Look in the material below for the line holding "Enable the 'all'". Set it down exactly, with each later line up to and including the line holding "Open Status in".

Input data Block Start

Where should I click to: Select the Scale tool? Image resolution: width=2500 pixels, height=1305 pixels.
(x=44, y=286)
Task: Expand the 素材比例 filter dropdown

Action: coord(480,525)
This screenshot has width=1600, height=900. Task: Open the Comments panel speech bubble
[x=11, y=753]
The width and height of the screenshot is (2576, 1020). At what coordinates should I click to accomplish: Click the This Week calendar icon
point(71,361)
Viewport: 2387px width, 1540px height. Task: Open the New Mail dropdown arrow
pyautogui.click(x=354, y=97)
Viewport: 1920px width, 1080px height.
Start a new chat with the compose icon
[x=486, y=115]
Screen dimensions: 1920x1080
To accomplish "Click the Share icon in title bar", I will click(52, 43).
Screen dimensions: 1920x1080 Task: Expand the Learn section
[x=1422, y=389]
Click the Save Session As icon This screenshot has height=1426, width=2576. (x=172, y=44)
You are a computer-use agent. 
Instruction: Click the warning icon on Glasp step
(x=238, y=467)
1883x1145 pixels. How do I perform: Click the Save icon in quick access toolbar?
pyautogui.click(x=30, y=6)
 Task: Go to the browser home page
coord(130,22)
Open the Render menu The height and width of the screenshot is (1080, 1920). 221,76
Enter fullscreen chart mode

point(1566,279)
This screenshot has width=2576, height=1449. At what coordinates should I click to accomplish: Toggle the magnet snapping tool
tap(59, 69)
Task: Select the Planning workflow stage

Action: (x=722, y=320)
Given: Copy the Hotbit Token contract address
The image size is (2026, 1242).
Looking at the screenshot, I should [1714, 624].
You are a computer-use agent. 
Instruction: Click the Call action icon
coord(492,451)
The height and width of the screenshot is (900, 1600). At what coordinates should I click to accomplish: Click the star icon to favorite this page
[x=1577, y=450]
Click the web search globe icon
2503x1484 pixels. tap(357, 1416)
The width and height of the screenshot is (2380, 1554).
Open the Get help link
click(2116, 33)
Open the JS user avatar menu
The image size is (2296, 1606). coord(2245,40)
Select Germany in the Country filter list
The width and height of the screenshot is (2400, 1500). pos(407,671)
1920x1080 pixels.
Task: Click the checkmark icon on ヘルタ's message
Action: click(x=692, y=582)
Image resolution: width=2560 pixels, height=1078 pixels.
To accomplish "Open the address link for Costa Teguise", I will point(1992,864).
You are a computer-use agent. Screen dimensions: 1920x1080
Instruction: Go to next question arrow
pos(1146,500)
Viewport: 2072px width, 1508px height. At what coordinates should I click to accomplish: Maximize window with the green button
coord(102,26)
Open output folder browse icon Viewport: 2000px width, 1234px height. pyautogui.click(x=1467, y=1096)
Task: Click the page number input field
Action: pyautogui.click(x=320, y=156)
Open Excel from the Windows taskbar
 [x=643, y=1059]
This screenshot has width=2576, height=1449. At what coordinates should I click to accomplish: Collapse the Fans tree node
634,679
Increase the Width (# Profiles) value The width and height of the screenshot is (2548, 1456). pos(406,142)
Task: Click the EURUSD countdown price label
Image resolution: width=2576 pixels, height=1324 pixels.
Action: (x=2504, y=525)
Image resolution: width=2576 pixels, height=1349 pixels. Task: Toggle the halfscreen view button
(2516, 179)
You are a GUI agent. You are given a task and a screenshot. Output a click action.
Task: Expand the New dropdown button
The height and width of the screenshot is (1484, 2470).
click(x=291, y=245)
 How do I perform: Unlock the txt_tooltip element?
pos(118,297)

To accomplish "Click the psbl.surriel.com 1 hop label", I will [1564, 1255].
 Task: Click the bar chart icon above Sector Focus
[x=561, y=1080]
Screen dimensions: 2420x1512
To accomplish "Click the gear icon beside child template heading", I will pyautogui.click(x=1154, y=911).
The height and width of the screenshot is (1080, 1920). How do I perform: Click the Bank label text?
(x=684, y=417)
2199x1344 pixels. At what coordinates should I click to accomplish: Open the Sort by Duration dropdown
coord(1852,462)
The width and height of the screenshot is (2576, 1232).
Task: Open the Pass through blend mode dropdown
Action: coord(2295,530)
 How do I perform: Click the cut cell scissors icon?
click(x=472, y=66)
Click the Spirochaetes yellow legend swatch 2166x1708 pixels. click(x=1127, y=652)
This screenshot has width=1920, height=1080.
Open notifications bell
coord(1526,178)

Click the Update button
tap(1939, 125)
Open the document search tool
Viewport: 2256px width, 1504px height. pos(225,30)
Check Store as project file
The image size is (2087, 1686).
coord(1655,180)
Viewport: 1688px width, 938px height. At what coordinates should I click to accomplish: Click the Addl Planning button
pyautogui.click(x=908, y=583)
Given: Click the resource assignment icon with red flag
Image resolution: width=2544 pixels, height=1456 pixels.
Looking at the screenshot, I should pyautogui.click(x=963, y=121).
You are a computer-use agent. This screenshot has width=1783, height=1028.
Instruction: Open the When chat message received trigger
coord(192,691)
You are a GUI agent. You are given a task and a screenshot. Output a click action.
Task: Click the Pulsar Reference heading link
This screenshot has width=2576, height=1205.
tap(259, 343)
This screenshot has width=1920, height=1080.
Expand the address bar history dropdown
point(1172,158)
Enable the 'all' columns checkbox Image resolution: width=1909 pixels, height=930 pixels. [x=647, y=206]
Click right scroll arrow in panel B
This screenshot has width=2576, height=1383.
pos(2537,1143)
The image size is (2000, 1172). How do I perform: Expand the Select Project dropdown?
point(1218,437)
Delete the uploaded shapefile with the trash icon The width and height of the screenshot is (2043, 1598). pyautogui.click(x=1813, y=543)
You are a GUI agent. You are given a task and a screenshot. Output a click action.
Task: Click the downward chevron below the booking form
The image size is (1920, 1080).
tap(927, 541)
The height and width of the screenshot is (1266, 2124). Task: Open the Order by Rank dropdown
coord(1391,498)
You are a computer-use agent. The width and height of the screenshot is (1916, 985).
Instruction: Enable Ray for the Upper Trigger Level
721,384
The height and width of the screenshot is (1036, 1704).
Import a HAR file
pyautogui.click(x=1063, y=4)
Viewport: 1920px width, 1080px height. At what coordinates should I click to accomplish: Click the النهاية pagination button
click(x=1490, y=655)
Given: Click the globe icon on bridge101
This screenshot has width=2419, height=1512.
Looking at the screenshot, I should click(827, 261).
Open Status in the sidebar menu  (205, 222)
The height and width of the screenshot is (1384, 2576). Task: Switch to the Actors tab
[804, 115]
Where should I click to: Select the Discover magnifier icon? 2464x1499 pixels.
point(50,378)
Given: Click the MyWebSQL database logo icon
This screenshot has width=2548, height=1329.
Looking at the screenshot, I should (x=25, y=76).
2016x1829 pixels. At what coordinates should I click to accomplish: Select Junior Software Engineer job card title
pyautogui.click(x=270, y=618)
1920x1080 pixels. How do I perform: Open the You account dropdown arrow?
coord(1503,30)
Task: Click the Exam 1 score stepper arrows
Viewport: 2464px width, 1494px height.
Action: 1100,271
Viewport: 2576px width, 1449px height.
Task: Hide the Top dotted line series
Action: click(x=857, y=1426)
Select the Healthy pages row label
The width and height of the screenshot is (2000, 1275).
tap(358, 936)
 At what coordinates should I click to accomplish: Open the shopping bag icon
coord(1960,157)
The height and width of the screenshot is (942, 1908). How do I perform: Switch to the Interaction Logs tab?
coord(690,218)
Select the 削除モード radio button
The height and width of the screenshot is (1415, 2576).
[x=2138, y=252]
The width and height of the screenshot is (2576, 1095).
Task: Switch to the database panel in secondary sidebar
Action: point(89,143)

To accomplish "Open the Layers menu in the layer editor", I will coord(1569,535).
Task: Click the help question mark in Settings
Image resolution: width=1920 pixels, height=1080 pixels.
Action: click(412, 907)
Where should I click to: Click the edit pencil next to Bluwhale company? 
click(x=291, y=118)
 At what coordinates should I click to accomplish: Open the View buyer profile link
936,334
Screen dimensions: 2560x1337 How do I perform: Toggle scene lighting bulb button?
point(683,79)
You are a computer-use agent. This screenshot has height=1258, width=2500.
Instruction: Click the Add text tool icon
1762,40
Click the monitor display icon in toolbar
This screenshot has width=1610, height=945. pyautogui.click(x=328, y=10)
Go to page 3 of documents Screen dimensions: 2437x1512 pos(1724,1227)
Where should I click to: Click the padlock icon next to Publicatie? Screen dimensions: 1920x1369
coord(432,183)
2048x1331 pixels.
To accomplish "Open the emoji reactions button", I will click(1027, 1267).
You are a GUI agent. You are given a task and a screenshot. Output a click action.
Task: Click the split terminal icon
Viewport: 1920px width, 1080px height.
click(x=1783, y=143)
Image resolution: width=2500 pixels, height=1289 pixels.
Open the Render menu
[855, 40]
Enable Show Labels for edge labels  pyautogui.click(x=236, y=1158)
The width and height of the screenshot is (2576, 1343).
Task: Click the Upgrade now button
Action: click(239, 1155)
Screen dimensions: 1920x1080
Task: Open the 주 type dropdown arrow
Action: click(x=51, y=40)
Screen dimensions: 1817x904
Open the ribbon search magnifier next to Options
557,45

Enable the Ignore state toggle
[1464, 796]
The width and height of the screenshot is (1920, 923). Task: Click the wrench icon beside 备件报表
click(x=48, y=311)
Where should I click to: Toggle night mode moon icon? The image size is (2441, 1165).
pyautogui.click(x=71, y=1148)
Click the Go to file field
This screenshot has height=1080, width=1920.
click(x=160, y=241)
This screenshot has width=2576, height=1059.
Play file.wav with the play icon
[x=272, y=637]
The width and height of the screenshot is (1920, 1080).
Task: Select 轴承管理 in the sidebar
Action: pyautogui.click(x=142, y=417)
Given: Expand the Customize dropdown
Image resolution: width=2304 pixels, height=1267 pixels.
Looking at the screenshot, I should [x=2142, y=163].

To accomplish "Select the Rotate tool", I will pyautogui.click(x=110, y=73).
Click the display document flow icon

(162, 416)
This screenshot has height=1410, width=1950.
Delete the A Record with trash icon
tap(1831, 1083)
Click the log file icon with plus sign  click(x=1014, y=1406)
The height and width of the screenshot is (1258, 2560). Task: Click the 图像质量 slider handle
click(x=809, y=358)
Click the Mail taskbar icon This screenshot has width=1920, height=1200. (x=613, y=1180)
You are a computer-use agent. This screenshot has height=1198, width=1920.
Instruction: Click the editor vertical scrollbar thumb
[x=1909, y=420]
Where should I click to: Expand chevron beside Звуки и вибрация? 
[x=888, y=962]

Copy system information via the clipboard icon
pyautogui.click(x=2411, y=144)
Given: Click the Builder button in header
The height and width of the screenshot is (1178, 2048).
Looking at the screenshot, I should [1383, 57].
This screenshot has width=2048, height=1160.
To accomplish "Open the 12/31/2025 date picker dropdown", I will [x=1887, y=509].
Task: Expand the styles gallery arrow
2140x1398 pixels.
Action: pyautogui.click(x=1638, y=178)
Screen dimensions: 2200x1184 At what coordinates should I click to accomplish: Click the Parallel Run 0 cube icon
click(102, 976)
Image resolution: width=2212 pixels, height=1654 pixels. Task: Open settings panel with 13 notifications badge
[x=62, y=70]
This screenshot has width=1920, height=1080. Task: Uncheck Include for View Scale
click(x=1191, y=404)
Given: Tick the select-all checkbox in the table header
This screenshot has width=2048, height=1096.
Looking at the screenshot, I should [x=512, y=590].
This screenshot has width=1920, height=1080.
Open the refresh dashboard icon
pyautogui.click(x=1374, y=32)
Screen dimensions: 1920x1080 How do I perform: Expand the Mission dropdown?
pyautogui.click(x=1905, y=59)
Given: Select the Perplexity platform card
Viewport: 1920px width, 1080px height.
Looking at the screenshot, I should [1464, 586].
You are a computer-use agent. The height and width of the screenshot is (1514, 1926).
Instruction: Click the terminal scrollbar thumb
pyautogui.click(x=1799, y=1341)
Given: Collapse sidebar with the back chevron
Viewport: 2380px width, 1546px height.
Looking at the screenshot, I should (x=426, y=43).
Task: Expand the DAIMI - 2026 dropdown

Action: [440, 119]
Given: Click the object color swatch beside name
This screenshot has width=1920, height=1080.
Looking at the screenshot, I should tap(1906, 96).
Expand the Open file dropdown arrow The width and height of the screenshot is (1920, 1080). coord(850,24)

Input data Block End

(Exercise response):
Enable the 'all' columns checkbox Image resolution: width=1909 pixels, height=930 pixels. [x=647, y=206]
Click right scroll arrow in panel B
This screenshot has width=2576, height=1383.
pos(2537,1143)
The image size is (2000, 1172). How do I perform: Expand the Select Project dropdown?
point(1218,437)
Delete the uploaded shapefile with the trash icon The width and height of the screenshot is (2043, 1598). pyautogui.click(x=1813, y=543)
You are a GUI agent. You are given a task and a screenshot. Output a click action.
Task: Click the downward chevron below the booking form
The image size is (1920, 1080).
tap(927, 541)
The height and width of the screenshot is (1266, 2124). Task: Open the Order by Rank dropdown
coord(1391,498)
You are a computer-use agent. The width and height of the screenshot is (1916, 985).
Instruction: Enable Ray for the Upper Trigger Level
721,384
The height and width of the screenshot is (1036, 1704).
Import a HAR file
pyautogui.click(x=1063, y=4)
Viewport: 1920px width, 1080px height. At what coordinates should I click to accomplish: Click the النهاية pagination button
click(x=1490, y=655)
Given: Click the globe icon on bridge101
This screenshot has width=2419, height=1512.
Looking at the screenshot, I should click(827, 261).
Open Status in the sidebar menu  (205, 222)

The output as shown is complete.